### REQUIRED ACTION
Taking the entries below from the top, restate each line exactly and end with the line containing "Task: Place cursor".

(Collection entries)
---
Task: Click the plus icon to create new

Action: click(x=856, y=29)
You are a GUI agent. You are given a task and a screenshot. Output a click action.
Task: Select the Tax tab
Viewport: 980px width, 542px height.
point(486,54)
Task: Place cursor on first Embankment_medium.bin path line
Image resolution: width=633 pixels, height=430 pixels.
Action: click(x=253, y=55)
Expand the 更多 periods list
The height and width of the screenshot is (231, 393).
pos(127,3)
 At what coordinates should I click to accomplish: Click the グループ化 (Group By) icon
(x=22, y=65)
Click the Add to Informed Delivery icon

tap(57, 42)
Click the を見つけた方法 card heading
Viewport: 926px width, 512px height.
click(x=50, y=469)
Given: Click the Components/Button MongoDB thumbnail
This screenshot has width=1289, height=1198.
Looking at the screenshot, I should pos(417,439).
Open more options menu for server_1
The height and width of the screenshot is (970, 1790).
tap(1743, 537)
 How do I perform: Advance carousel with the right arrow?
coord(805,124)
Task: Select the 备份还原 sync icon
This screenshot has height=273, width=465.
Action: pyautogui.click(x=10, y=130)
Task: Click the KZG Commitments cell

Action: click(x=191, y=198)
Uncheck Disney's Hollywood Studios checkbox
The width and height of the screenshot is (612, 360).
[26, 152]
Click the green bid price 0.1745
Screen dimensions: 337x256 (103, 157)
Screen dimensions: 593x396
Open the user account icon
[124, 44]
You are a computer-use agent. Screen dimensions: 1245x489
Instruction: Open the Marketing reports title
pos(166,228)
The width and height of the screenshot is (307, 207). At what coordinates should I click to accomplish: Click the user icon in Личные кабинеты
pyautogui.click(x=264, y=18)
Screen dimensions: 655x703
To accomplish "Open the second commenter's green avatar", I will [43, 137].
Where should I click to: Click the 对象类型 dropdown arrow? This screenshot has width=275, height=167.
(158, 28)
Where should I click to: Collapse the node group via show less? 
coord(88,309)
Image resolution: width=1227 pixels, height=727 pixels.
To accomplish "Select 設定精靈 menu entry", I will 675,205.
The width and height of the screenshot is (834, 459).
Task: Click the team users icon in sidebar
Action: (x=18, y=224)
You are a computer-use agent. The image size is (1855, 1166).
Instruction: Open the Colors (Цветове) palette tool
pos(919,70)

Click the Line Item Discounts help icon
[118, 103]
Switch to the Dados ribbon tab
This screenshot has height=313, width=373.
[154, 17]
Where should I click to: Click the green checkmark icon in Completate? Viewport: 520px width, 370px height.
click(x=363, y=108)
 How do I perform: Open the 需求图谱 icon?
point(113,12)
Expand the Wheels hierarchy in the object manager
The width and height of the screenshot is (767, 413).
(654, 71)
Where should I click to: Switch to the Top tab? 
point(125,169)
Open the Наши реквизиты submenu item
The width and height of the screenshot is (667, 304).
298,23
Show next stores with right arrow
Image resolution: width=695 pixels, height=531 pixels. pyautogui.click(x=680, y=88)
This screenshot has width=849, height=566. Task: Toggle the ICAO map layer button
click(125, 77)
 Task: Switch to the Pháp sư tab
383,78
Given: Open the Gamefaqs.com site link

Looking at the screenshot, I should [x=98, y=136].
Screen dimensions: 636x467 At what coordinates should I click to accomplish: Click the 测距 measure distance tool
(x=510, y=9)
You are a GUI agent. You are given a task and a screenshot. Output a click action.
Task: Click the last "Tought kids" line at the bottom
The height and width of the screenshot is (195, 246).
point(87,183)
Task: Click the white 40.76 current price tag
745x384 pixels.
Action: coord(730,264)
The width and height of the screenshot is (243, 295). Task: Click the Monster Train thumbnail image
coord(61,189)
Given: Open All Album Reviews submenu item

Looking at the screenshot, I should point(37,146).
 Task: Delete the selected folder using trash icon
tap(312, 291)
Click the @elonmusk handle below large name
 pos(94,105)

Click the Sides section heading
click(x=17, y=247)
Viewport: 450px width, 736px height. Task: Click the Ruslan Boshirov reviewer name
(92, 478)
---
### RESPONSE
Task: Click the plus icon to create new

Action: click(x=856, y=29)
You are a GUI agent. You are given a task and a screenshot. Output a click action.
Task: Select the Tax tab
Viewport: 980px width, 542px height.
point(486,54)
Task: Place cursor on first Embankment_medium.bin path line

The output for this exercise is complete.